* [Task item] For every entry below, give an exact repeat and leave out the pictures.

** Opening Stored data block **

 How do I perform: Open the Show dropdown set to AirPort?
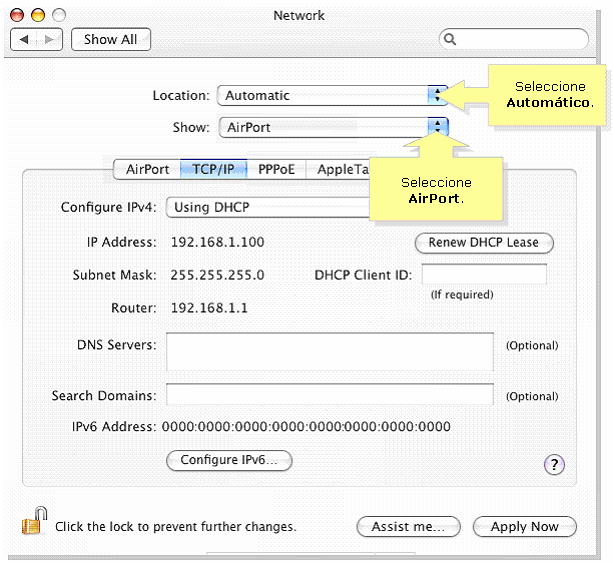click(x=333, y=127)
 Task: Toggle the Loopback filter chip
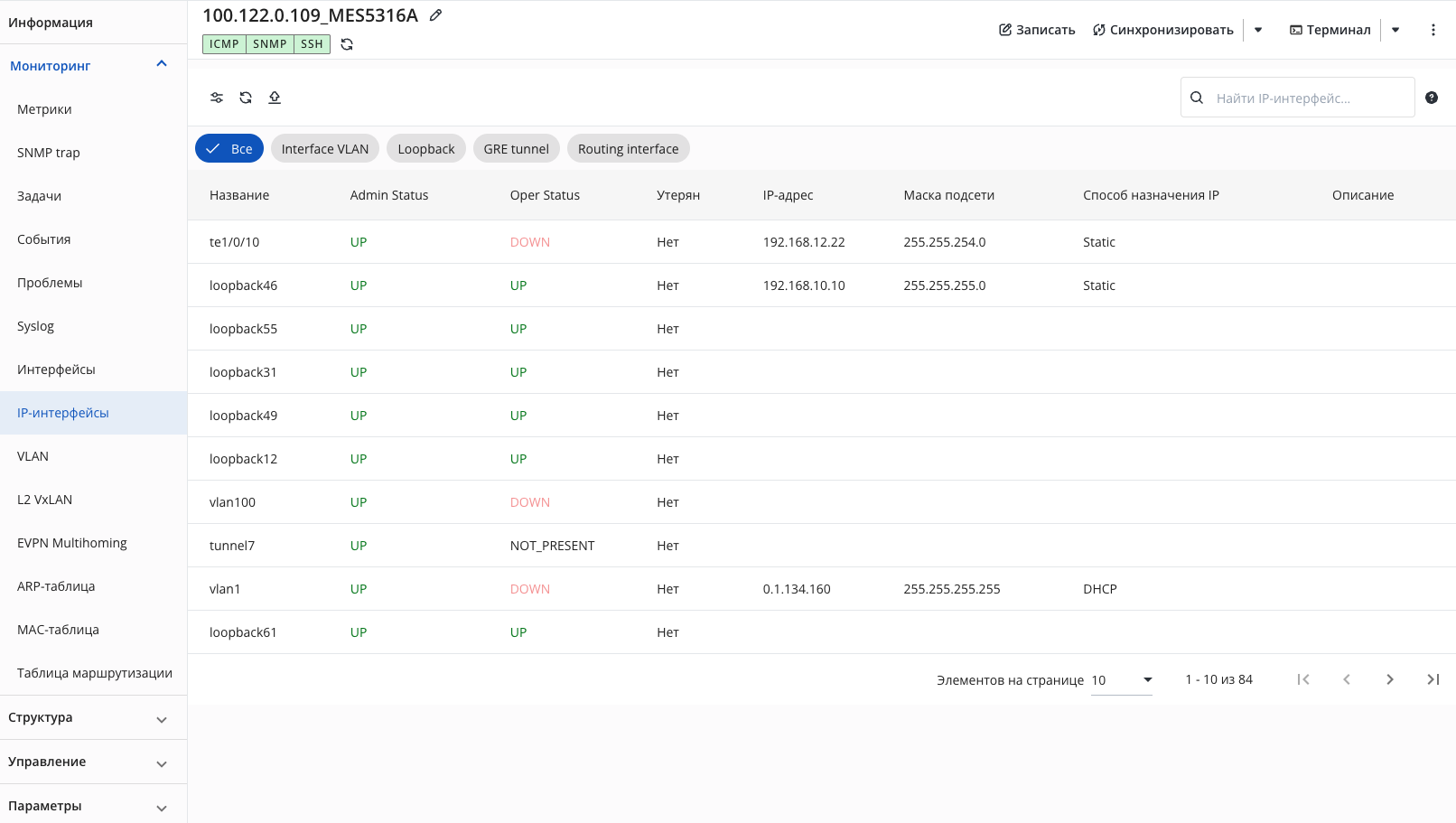tap(426, 149)
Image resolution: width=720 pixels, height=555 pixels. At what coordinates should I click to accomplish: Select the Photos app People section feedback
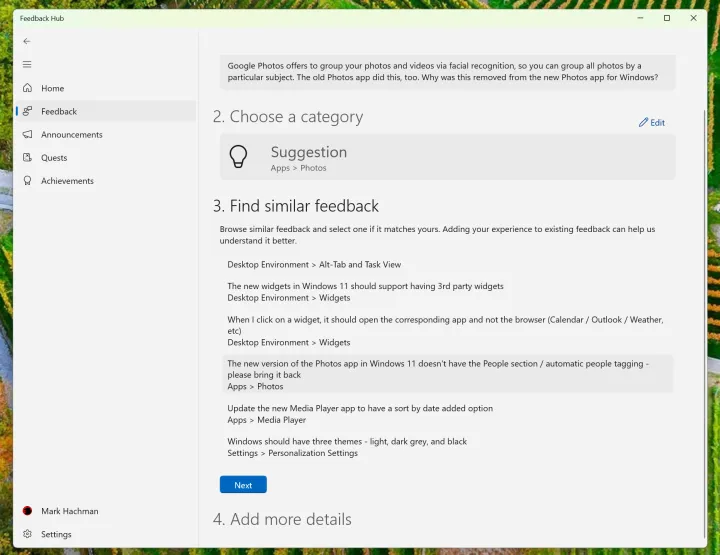click(446, 374)
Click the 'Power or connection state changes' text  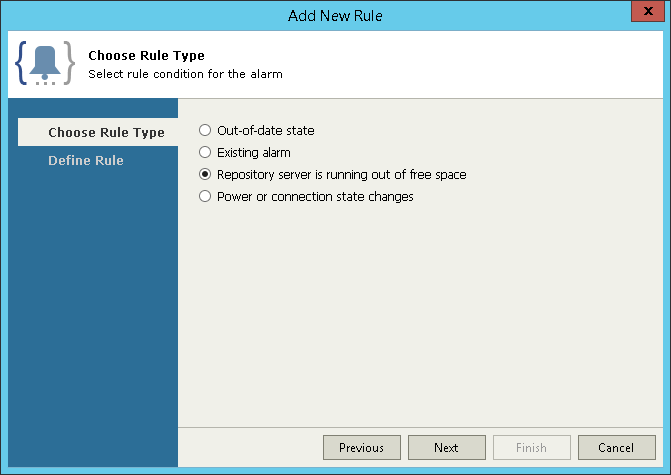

** Closing Stored data block **

* [The completed task]
 How do I perform: Open the Show dropdown set to AirPort?
click(x=333, y=127)
 Task: Toggle the Loopback filter chip
tap(426, 149)
Image resolution: width=720 pixels, height=555 pixels. At what coordinates should I click to accomplish: Select the Photos app People section feedback
click(446, 374)
Click the 'Power or connection state changes' text  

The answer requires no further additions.